"Unless you're focused on the most violent, most dangerous individuals, sending law enforcement out in the field just to make arrests for the sake of making arrests is not something we're interested in doing," said New Jersey Attorney General Christopher Porrino.
Among those picked up over the last few months: 19-year-old Juprie Wadley of Trenton, charged with the shooting death of a 15-year-old boy, and 36-year-old Kamal Sears of Atlantic City, who escaped from prison while serving 5 years on weapons charges.
The NJ State Police Fugitive Task Force, along with other agencies, identified and targeted what they say are some of the state's most violent fugitives in neighborhoods all over the Garden State, hoping to make them safer for residents.

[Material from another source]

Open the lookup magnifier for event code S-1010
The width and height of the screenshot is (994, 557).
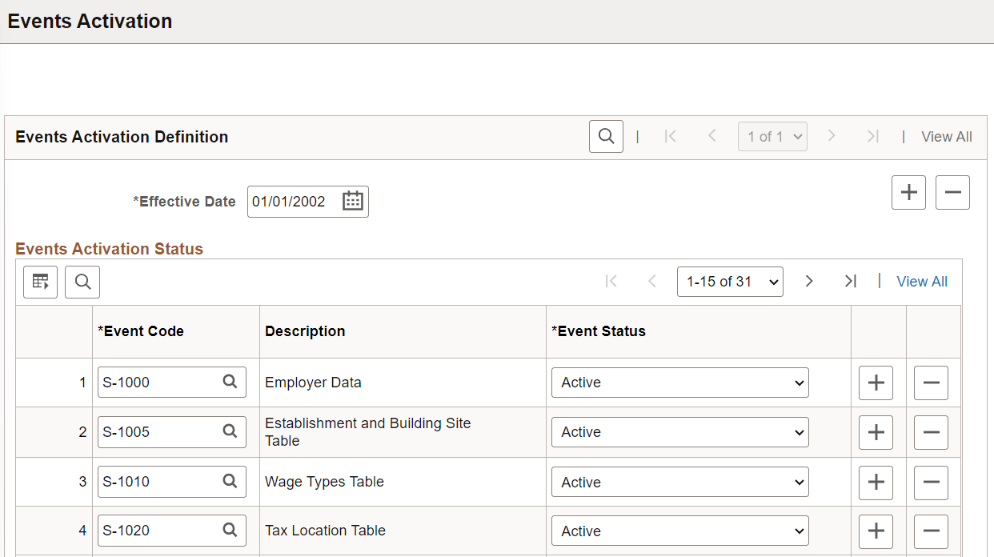click(230, 481)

"A lot of times they may be afraid of their neighbor or somebody living down the street that they know may be a gang member or doing drugs, and when they see the police there and we get that person and bring them out in cuffs, I think it gives them a sigh of relief," said Lt. Steve Brown, NJSP Fugitive Task Force.

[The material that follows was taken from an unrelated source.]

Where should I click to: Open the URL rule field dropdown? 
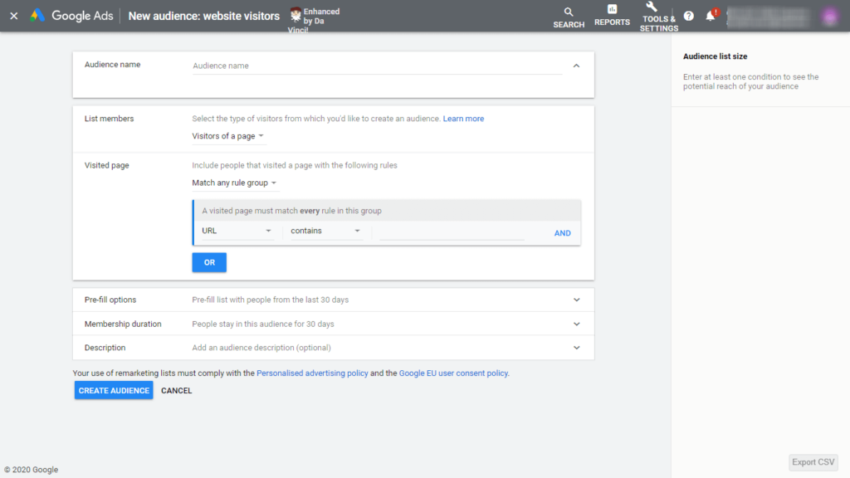tap(237, 232)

"We're taking every step we can under the law to protect you," said Porrino.
Attorney General Christopher Porrino also announced new directives aimed at eliminating witness intimidation in criminal cases.
They include greater efforts to protect the identity of witnesses during pre-trial preparations, keeping defendants in jail if it's learned they might try to tamper with a witness and new training for police and prosecutors about tools they can use to prevent and deal with witness intimidation.
"We work very, very closely with sources of information who are noncriminal, which is what I think we're talking about here, to make sure that their safety and security interests come first," said NJSP Superintendent Col. Rick Fuentes.